• [How to complete this task]:
Transcribe the entries exactly. Start at the top, stop after the line with "Open the Snipping Tool from the taskbar", and omit every picture.

• [Recorded data]:
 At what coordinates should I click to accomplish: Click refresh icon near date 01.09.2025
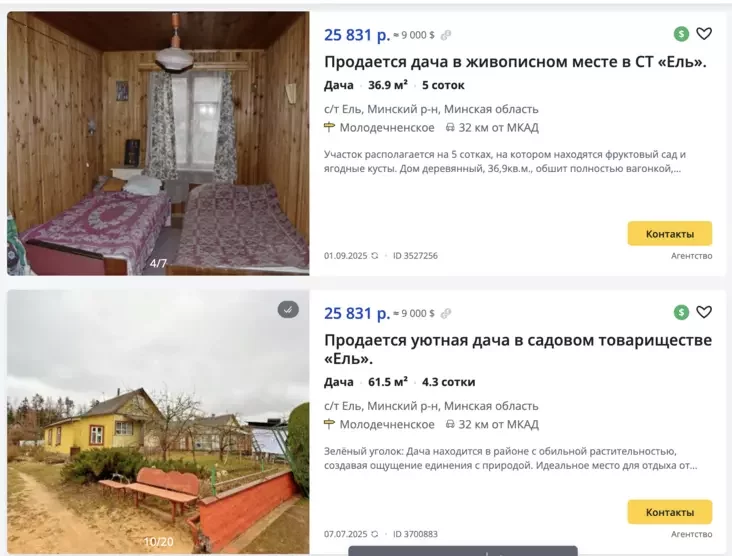374,255
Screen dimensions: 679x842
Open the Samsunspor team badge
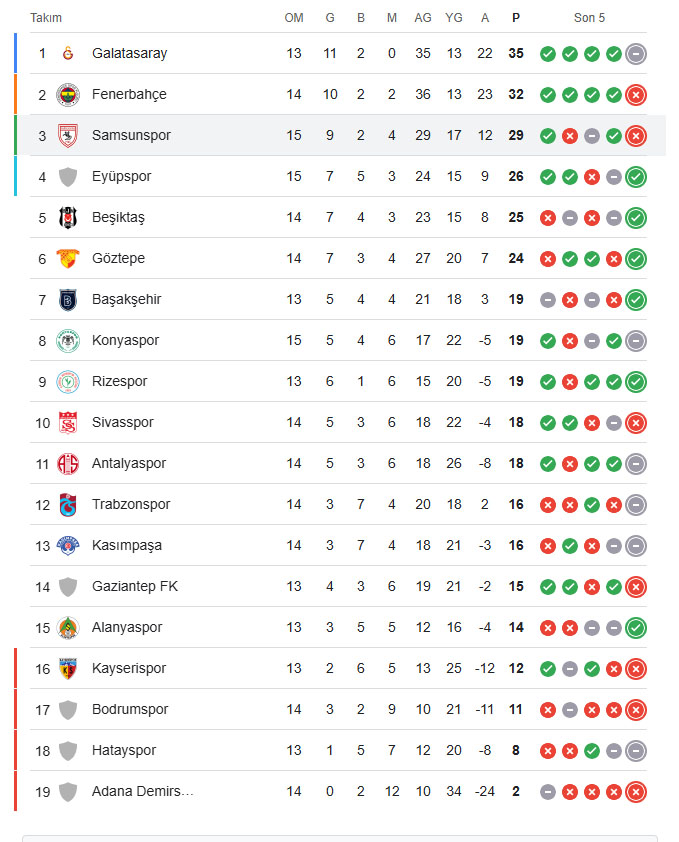(x=68, y=136)
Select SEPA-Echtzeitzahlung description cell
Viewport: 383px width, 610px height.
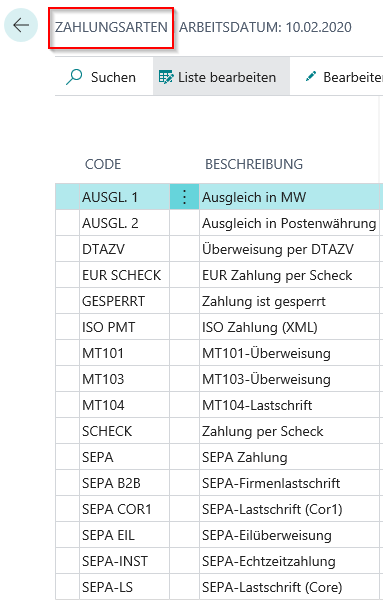point(289,561)
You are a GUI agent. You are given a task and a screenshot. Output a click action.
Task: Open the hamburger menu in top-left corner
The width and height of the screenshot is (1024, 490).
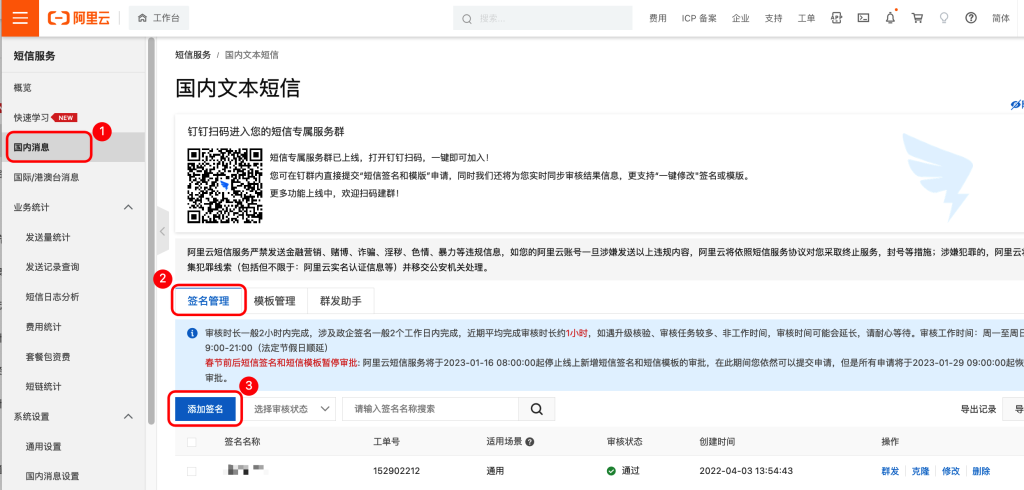coord(20,18)
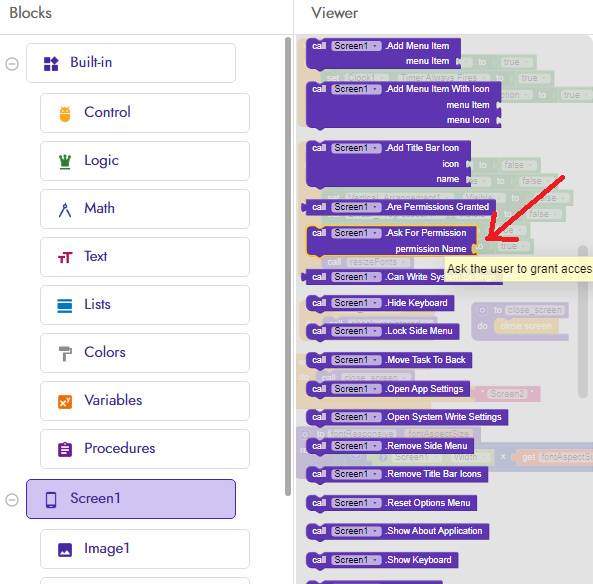The image size is (593, 584).
Task: Select the Screen1 blocks category
Action: (x=131, y=499)
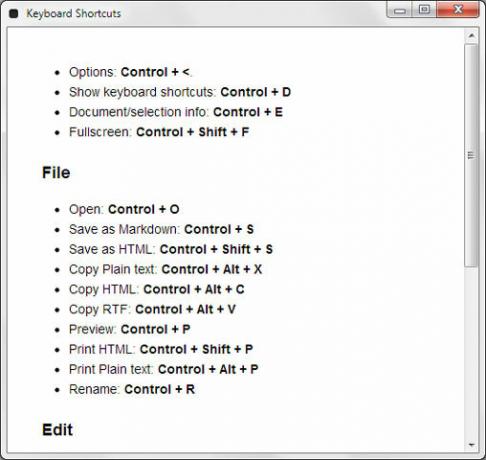Minimize the Keyboard Shortcuts window
The image size is (486, 460).
tap(399, 10)
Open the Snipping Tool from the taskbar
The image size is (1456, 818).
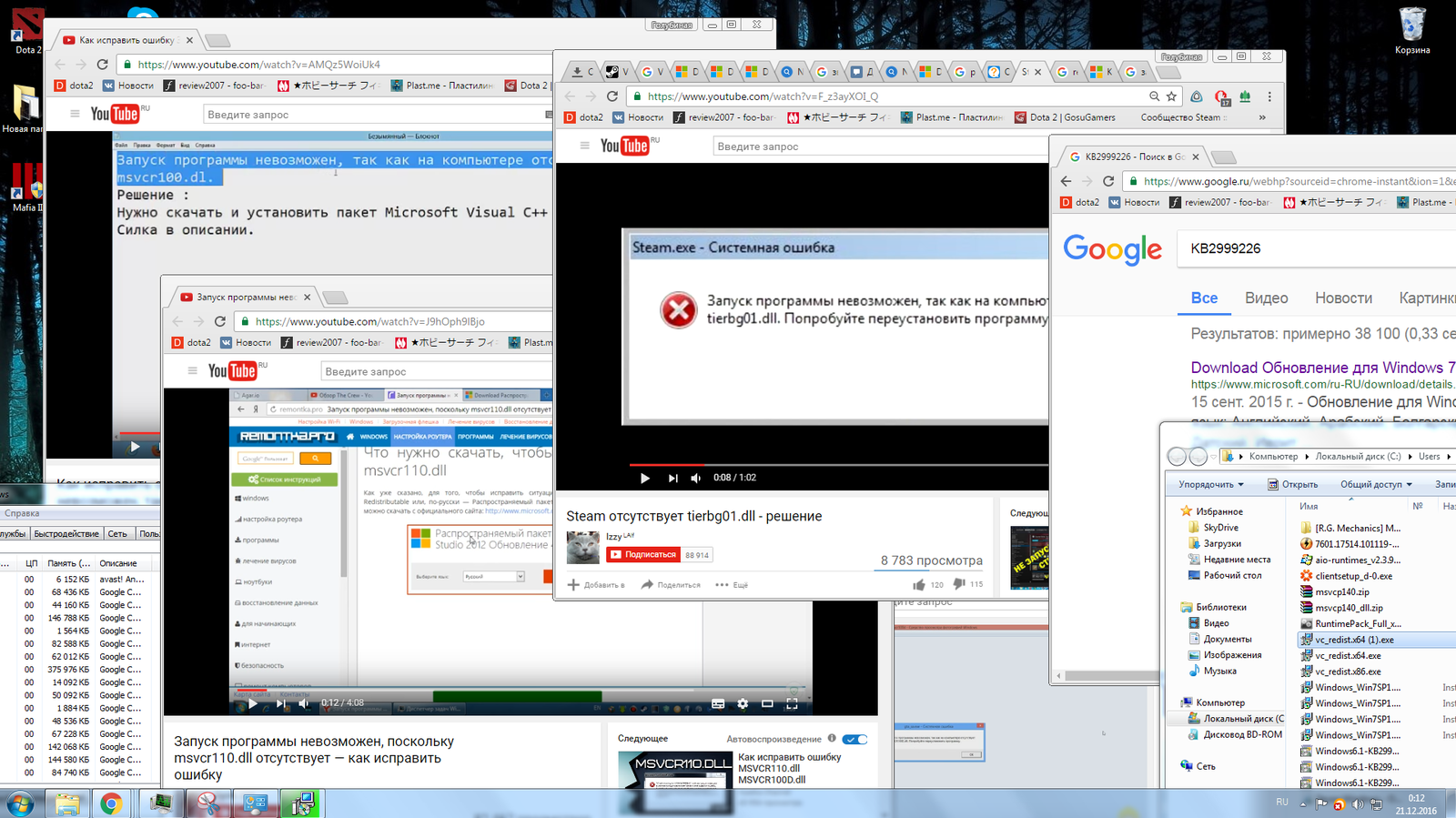(x=208, y=803)
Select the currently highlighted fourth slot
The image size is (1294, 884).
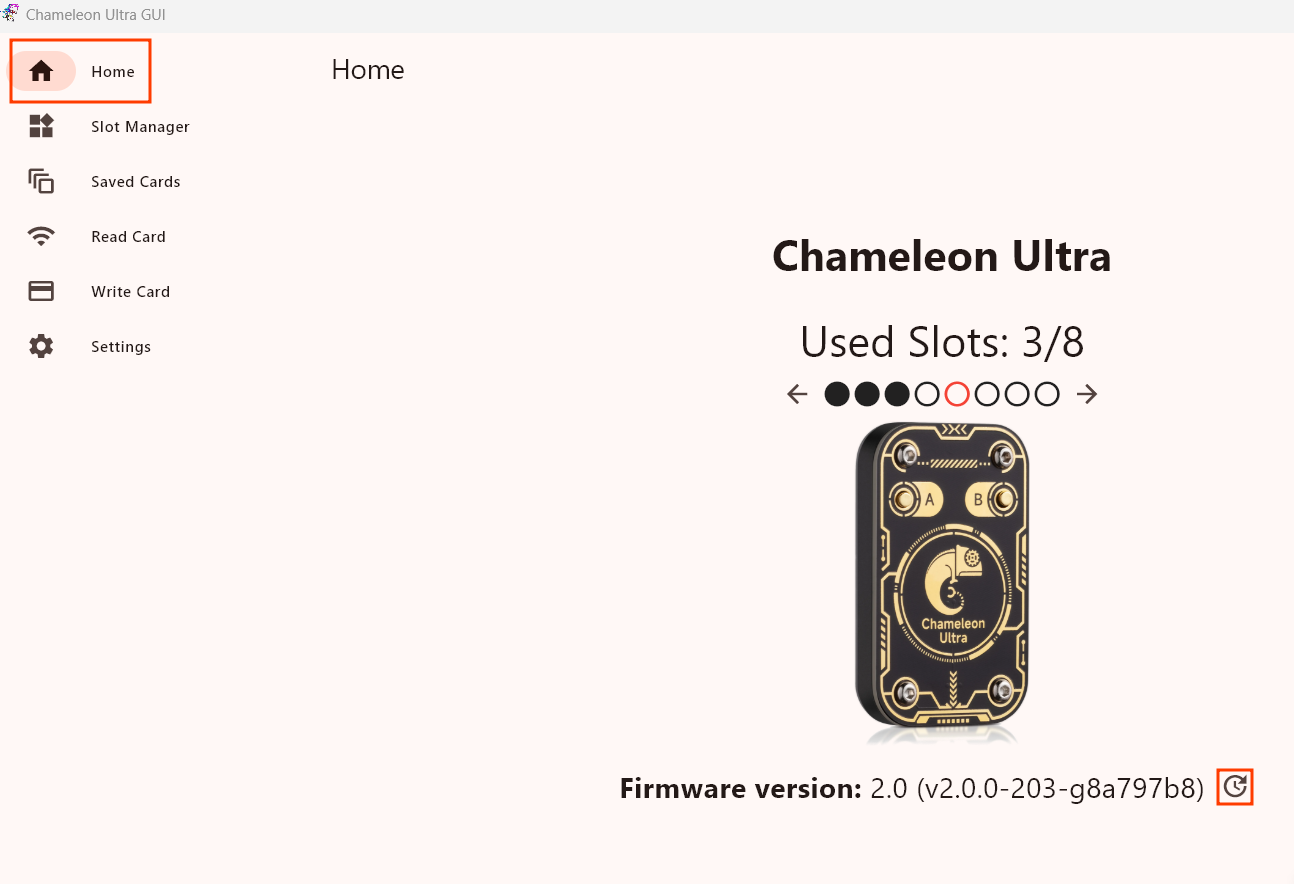(956, 394)
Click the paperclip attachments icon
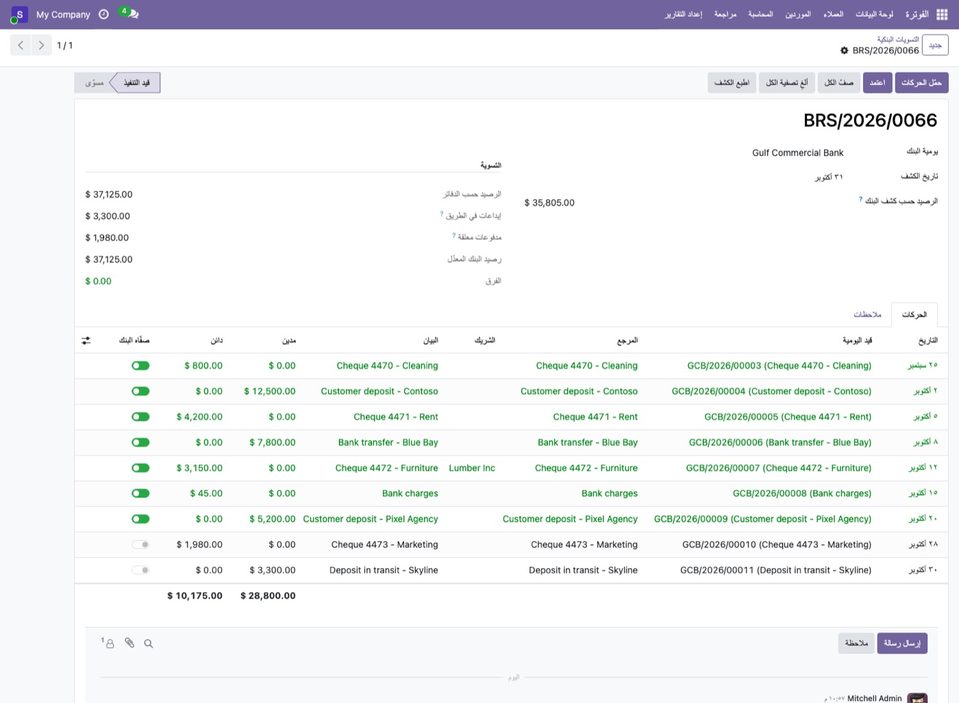959x703 pixels. [x=130, y=642]
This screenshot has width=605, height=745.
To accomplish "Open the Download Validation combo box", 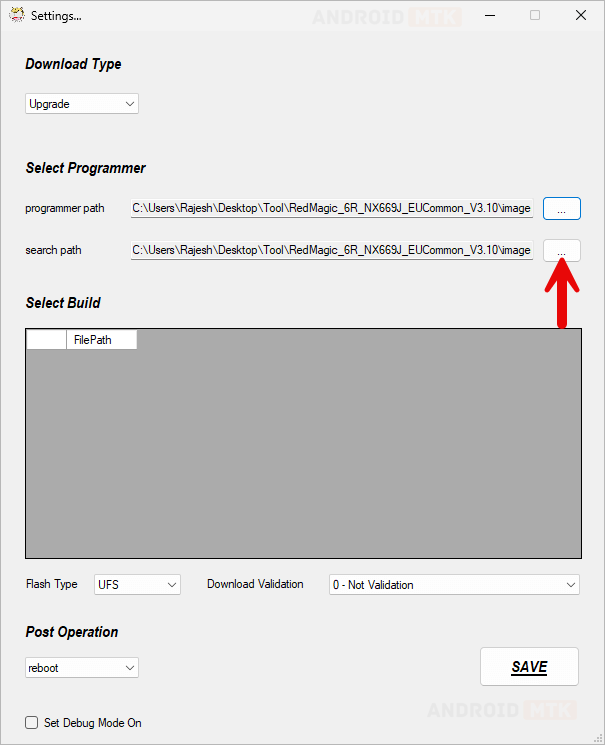I will pyautogui.click(x=454, y=584).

• [Answer to this exercise]:
 At what coordinates should I click to accomplish: Click refresh icon near date 01.09.2025
374,255
Screen dimensions: 679x842
Open the Samsunspor team badge
(x=68, y=136)
Select SEPA-Echtzeitzahlung description cell
Viewport: 383px width, 610px height.
point(289,561)
You are a GUI agent. You are given a task and a screenshot. Output a click action.
Task: Open the hamburger menu in top-left corner
The width and height of the screenshot is (1024, 490).
coord(20,18)
The image size is (593, 584).
Task: Select the Screen1 blocks category
Action: (x=131, y=499)
Minimize the Keyboard Shortcuts window
The image size is (486, 460).
tap(399, 10)
Open the Snipping Tool from the taskbar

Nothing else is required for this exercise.